The pandemic only acted as a catalyst to accelerate the pace of technology adoption at Pidilite as it had been on a path to digitally transform its business much before.

“Back in 2018, we had implemented Microsoft’s framework for digital transformation to engage customers, empower employees, optimize operations, and transform products,” says Danait.

Earlier, Pidilite used multiple management information system tools, but they realized those just generated data but offered no insights.

“We wanted to create a common platform for all business divisions and use data-based analytics with a single source of truth for making business decisions,” recalls Rahul Verma, the chief of digital initiatives and business applications at Pidilite.

Verma’s vision was to democratize access to data and have employees create their own dashboards and, in a way, empower them to become data scientists for their own businesses.

So, his team created an Azure Data Lake to house every byte of data generated across the organization. This information now feeds into dozens of PowerBI dashboards that are created and used by various teams.

a man holding a phone with a sales dashboard on it
A Pidilite salesperson checks his PowerBI sales dashboard while visiting a dealer.

One of the biggest users of these PowerBI dashboards is Chandan Kumar Dass, who heads sales for the ‘Emerging India’ division.

He oversees a team of 1,000 sales representatives, who work with regional distributors in rural and semi-urban India.

“Since our sales representatives tend to travel a lot, we needed a solution that would empower them to access their KPIs on their phones on the go.

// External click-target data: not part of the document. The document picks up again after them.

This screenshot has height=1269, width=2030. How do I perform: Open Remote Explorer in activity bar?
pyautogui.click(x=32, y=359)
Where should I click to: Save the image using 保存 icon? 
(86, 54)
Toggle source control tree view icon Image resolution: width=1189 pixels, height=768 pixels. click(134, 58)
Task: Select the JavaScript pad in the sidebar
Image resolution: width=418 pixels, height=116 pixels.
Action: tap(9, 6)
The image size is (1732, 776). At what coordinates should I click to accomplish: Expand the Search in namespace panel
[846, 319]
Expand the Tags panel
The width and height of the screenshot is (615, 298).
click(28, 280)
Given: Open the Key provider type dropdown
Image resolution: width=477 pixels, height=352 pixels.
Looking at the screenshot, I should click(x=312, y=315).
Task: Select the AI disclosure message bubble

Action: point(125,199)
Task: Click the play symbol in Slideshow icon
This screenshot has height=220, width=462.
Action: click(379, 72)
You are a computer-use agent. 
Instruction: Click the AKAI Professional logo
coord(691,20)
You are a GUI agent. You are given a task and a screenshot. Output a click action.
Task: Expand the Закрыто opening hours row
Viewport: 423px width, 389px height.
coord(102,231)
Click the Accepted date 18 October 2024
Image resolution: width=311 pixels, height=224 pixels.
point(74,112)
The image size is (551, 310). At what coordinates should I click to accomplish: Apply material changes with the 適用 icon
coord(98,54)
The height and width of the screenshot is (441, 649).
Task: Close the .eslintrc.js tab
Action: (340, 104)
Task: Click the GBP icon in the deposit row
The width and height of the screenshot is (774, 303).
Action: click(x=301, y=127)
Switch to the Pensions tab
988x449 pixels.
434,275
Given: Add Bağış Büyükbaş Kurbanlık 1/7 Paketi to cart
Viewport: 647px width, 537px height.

The beauty of PowerBI is that we have created a live dashboard for every business issue, customized for each sales representative,” he says.

With Power BI dashboard, sales representatives can now zoom in on the performance of every dealer in their area and engage in fact-based conversations with them.

“These wow the dealers too because it reassures them that the company is invested enough in their business to track their data in such detail,” Dass adds.

Today, the company has “champions” across various divisions that are creating PowerBI dashboards to enable their teams to make more informed business decisions.

For more than six decades, Pidilite has been promising unbreakable bonds to its customers. And this is not just engrained in the products it makes but the culture its employees live every single day to serve their partners, dealers, and users, with a little help of technology.

Abhishek Mande Bhot is an independent writer and editor covering news, lifestyle, and luxury for publications in India and the US.